10. Suspension selon la revendication 7, où l’agent de contrôle de polymérisation radicalaire est un composé qui comprend un groupe thiocarbonylthio –S(C=S)-, par exemple un xanthate.
11. Suspension selon l’une des revendications précédentes, où les particules (p) comprennent au moins 60%, de préférence au moins 80%, par exemple, au moins 90%, typiquement au moins 95% en masse de polymères associatifs (P), par rapport à la masse totale constituants des particules, à l’exclusion de l’eau.
12. Suspension selon la revendication 11, où les particules (p) sont constituées des polymères associatifs (P).
13. Suspension selon l’une des revendications précédentes, où le volume massique des particules (p) rapporté au volume massique total de la suspension (S) est moins de 70%, de préférence moins de 60%.
14. Procédé de préparation de la suspension (S) selon l’une des revendications précédentes, où on mélange des particules (p0) à base des polymères associatifs (P) non hydratés, de l’eau et des sels, ce par quoi on obtient des particules (p) partiellement hydratées dispersées dans la phase aqueuse.
15. Utilisation de la suspension selon l’une des revendications 1 à 13, pour limiter voire inhiber la perte des fluides dans une formation souterraine.

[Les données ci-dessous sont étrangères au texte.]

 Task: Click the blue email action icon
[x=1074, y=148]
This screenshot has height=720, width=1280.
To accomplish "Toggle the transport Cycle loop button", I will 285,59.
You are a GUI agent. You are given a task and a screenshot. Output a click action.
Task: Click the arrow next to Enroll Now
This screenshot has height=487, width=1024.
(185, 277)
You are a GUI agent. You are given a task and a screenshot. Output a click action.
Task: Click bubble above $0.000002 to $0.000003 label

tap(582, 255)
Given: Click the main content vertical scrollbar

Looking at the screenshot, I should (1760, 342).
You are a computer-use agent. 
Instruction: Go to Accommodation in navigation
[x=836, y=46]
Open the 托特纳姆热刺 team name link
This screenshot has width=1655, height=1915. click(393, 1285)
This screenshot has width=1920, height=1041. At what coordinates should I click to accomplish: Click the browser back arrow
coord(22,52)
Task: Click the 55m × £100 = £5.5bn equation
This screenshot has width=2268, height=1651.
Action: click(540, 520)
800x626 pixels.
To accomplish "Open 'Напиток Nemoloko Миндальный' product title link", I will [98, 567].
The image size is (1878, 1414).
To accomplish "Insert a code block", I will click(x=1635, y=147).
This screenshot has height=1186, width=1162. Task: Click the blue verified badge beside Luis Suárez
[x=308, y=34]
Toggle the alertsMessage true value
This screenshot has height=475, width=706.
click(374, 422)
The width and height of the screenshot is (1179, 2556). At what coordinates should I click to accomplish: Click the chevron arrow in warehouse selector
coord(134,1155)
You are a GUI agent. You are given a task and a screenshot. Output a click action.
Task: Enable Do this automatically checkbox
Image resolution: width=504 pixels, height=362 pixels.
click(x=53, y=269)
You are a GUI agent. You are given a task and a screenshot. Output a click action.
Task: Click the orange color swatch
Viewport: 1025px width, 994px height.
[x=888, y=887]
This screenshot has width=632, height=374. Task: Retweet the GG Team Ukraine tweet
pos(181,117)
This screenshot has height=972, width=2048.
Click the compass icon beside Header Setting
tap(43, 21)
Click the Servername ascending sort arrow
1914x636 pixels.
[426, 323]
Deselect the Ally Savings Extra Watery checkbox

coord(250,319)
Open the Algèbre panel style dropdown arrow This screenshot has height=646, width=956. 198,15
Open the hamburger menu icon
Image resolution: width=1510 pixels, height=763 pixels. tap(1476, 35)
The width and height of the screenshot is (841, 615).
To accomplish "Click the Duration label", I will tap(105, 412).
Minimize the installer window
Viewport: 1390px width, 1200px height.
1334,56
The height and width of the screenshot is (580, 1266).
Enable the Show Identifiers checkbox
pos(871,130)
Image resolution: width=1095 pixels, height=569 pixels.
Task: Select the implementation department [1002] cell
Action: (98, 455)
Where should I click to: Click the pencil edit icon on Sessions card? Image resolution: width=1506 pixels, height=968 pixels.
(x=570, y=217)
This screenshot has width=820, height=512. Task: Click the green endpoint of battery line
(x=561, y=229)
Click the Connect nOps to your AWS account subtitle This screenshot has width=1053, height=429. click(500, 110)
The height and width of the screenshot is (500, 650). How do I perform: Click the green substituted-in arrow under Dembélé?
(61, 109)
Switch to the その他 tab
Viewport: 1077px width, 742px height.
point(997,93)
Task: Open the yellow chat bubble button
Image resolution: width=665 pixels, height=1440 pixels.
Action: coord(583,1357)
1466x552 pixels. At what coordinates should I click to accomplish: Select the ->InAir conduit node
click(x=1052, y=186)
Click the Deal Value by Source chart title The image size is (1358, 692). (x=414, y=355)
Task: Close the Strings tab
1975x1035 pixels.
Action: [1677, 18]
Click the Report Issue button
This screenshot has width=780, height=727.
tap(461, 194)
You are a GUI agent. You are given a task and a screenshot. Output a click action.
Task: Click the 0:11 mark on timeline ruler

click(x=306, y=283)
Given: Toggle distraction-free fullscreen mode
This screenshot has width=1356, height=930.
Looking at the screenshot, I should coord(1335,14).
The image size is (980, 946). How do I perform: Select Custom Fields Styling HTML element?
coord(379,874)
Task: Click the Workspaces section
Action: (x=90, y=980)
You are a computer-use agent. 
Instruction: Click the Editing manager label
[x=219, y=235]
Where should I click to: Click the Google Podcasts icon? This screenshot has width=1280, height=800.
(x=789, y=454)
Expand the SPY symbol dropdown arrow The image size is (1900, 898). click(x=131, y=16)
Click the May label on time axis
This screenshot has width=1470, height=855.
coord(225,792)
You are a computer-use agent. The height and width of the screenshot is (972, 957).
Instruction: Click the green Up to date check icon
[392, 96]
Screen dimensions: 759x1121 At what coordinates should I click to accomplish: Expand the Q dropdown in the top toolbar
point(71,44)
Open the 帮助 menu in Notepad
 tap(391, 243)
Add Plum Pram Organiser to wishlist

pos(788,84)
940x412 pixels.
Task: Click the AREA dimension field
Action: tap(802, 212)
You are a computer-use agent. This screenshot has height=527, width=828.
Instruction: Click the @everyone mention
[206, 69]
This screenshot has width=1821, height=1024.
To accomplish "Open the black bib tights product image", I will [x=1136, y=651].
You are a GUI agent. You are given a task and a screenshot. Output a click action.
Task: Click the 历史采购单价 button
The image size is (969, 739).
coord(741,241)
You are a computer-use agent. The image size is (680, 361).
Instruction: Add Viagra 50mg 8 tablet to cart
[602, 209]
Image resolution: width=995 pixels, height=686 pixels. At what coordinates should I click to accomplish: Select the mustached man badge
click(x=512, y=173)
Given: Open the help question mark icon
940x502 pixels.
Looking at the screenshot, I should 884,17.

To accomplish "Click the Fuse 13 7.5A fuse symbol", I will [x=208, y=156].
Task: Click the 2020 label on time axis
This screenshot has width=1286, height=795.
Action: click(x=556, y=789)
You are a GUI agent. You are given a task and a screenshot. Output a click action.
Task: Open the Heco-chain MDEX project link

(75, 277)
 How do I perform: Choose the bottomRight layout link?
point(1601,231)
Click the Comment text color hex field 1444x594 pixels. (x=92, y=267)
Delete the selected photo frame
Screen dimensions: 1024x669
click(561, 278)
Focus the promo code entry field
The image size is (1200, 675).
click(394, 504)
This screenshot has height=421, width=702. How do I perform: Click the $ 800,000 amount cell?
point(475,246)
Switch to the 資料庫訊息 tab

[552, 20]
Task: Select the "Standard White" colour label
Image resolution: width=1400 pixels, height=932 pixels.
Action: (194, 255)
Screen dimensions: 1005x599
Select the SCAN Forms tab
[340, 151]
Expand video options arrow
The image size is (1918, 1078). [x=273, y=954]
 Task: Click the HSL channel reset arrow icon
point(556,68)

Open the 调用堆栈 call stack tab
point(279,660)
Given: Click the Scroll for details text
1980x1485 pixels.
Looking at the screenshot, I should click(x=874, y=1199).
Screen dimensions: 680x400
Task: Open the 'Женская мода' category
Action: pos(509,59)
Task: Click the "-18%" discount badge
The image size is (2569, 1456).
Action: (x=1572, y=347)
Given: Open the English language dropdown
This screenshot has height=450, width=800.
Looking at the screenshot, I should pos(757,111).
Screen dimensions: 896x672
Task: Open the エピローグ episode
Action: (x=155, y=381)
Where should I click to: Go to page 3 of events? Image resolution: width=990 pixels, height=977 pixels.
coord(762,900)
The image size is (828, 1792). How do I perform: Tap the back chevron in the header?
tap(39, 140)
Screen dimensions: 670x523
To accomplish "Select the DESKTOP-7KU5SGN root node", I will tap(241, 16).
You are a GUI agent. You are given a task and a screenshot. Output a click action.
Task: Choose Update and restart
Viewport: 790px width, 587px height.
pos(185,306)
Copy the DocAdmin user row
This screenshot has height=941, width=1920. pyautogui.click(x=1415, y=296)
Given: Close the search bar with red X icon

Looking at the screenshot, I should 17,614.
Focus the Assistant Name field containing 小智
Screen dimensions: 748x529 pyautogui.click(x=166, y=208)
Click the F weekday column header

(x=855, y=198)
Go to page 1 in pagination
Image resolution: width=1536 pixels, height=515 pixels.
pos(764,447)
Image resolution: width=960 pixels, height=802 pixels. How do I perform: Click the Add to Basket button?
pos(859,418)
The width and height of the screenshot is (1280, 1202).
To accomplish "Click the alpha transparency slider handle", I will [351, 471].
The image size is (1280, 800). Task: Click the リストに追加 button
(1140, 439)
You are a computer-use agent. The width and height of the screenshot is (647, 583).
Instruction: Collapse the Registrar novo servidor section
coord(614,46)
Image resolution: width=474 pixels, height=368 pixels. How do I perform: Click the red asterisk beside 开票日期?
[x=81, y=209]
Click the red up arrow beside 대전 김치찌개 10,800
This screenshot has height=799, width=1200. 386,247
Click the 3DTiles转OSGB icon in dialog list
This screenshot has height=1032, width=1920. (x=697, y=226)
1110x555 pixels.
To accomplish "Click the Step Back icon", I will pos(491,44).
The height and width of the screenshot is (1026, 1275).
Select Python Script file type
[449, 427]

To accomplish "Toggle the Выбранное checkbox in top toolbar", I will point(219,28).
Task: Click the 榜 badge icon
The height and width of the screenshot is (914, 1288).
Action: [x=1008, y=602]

16. Procédé pour limiter ou inhiber une perte de fluide au sein d’une formation souterraine, comprenant une étape (Et) où on injecte dans ladite formation souterraine au niveau de la zone présentant la perte de fluides, une suspension (S) selon l’une des revendications 1 à 13, où
    - la température d’injection de la suspension est inférieure à la température critique de gélification de la suspension; et
    - la température dans la zone à traiter est une température égale ou supérieure à la température critique de gélification de la suspension,
    ce par quoi on obtient une augmentation de la viscosité de la suspension.